ABC News obtained a statement from a physician named Dolly Lucio Sevier who said that “the conditions within which they are held could be compared to torture facilities.” She observed children sleeping on concrete floors with no access to soap or basic hygiene. Many reports say the children are unwashed, wearing mucus-crusted clothes and packed tightly together in too-small areas. Sickness is common, but the lack of staffing means older kids are often put in charge of younger kids. One lawyer told to the AP about an 8-year-old who was “taking care of a very small 4-year-old with matted hair couldn’t convince the little one to take a shower.”

HuffPost spoke with an immigration attorney who said painted a horrific picture of a facility in McAllen, Texas. “The children, all under age 3 with teenage mothers or guardians, were feverish, coughing, vomiting and had diarrhea, immigration attorneys told HuffPost on Friday. Some of the toddlers and infants were refusing to eat or drink. One 2-year-old’s eyes were rolled back in her head, and she was ‘completely unresponsive’ and limp, according to Toby Gialluca, a Florida-based attorney.”

In a clip that went viral, a Justice Department attorney told a three-judge appellate panel that the government was not obligated to provide detained children with soap, toothpaste or beds in order for the environment to be considered “safe and sanitary.”

Before December, no children had died in U.S. Customs and Border Protection custody in a decade. Four have died in the last six months.

That sounds awful, but are they really “concentration camps”?

Intense scrutiny has been paid to Congresswoman Alexandria Ocasio-Cortez’s characterization of child detention centers as “concentration camps”, which Representative Liz Cheney said unfairly raised the specter of the Holocaust. That set off a debate about when it’s appropriate to invoke Nazi Germany in these conversations.
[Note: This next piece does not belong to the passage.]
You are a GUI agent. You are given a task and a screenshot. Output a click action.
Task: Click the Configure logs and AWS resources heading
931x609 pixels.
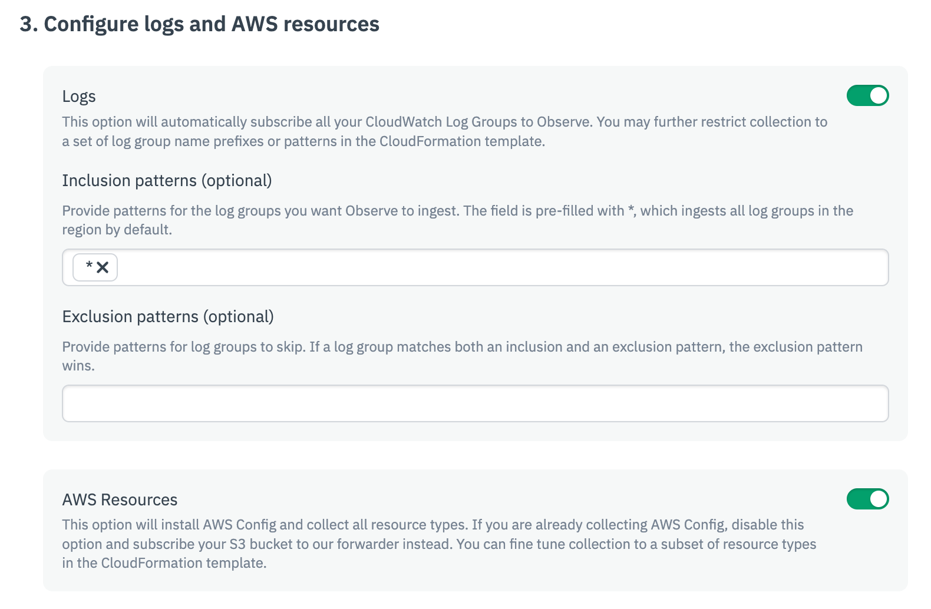[x=200, y=24]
Israeli journalist Anshel Pfeffer agreed that the current situation is dire and is no fan of the Trump administration, but nevertheless said that using the term has “backfired” and pointed out that “for the last 24 hours the debate has been about whether it’s OK to use the term, not about the administration’s terrible plan.”

Jewish historian Anna Lind-Guzik wrote that “applying the term ‘concentration camp’ to the indefinite detention without trial of thousands of civilians in inhumane conditions …is not just appropriate, it’s necessary. Invoking the word does not demean the memory of the Holocaust. Instead, the lessons of the Holocaust will be lost if we refuse to engage with them.”

What’s being done about it?

The House and the Senate are both trying to pass dueling bills that would send $4.5 billion to the border, which look unlikely to make it Trump’s desk before recess. The crux of the disagreement between the two bills is whether to increase funding ongoing efforts to deal with the influx of migrant children or push for new, better methods with more oversight.

In the meantime, detention centers are reportedly refusing donations of things like toys, toothbrushes and diapers.

The best way to help the kids currently being detained is to join with efforts already underway. Here are a few that are already mobilized and working towards solutions. They could use your volunteer efforts and donations.

RAICES is Texas’ largest nonprofit legal service, offering free and cheap legal services to immigrant families and children.

KIND—Kids in Need of Defense—has taken the lead on advocacy efforts for detained children.

The vast majority of immigrants from Central America are Catholic, making the Catholic Legal Immigration Network uniquely qualified to provide aid, assistance and support.

A group called Lawyers for Good Government is asking for donations to help get more immigration lawyers — especially Spanish-speaking ones — to the border so they can help detained kids at the facilities.

Justice in Motion is building a network of human rights lawyers across Central America to help reconnect deported parents with their detained children.